The very positive outcome of this modified surgical technique is likely linked to the modified positioning of the anchors. Overall, these promising results show that the presented technique is a feasible option for surgical treatment of acute proximal hamstring ruptures in older patients. These results need to be confirmed in clinical trials involving more patients.

Strength and limitations

In this study, we not only reported on patient reported outcome in patients after hamstring repair but also included objective quantitative functional parameters. Combining subjective satisfaction results and clinical scores with muscle strength measurements provided important insight into the outcome of a modified surgical technique. Because hamstring rupture is not a very common injury, only 17 patients were treated between 2014 and 2019 of which 13 volunteered to participate in this retrospective case series. Our patients were older than the populations in previous studies, were not athletically ambitious, and had a large variation in body mass index. Hence, the results of our study may not be readily transferrable to younger populations or athletes. As all patients at our clinic were treated with the modified procedure, we were not able to include a control group and hence we compared our results with those reported in the literature. The fact that all patients were treated by the same surgeon can be seen as strength and limitation as the treatment in this study was consistent but the influence of surgeon remains unknown. Outcome parameters were not assessed preoperatively because of the acute nature of the injuries.
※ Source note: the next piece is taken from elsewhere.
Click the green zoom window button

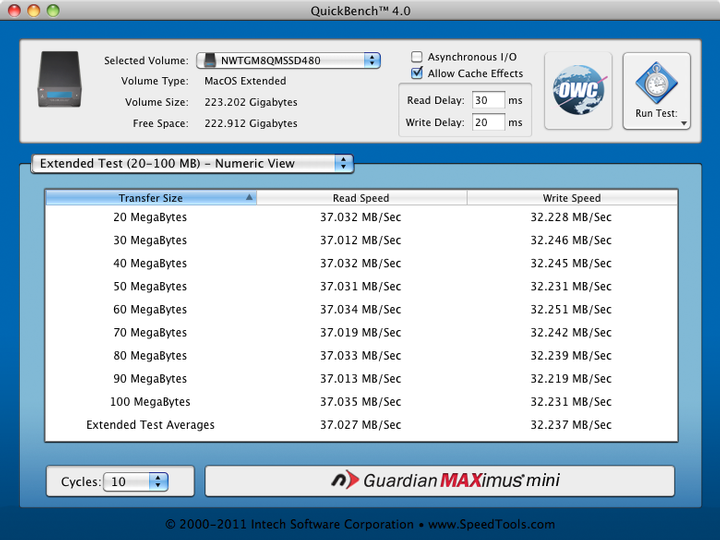click(53, 10)
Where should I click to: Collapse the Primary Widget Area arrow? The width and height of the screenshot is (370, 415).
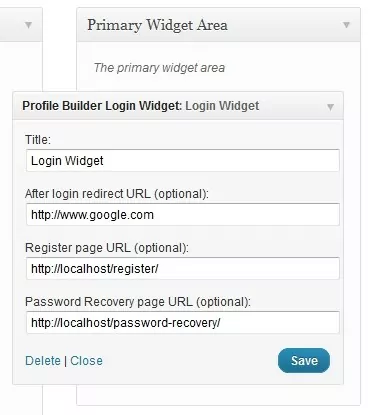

Nonetheless, the data presented here are promising and provide initial evidence that the described modified surgical technique produces good clinical and functional outcome in older patients.

Conclusion

After surgical repair of acute hamstring rupture using an off-anatomical insertion cite, older patients were very satisfied and had good clinical and functional outcome. Compared to the contralateral side, patients had comparable passive range of motion, muscle strength and thigh girth on their operated side. These results suggest that the modified surgical technique is feasible and results in excellent outcome that may be similar or even superior to those of established surgical techniques in older patients after acute hamstring rupture.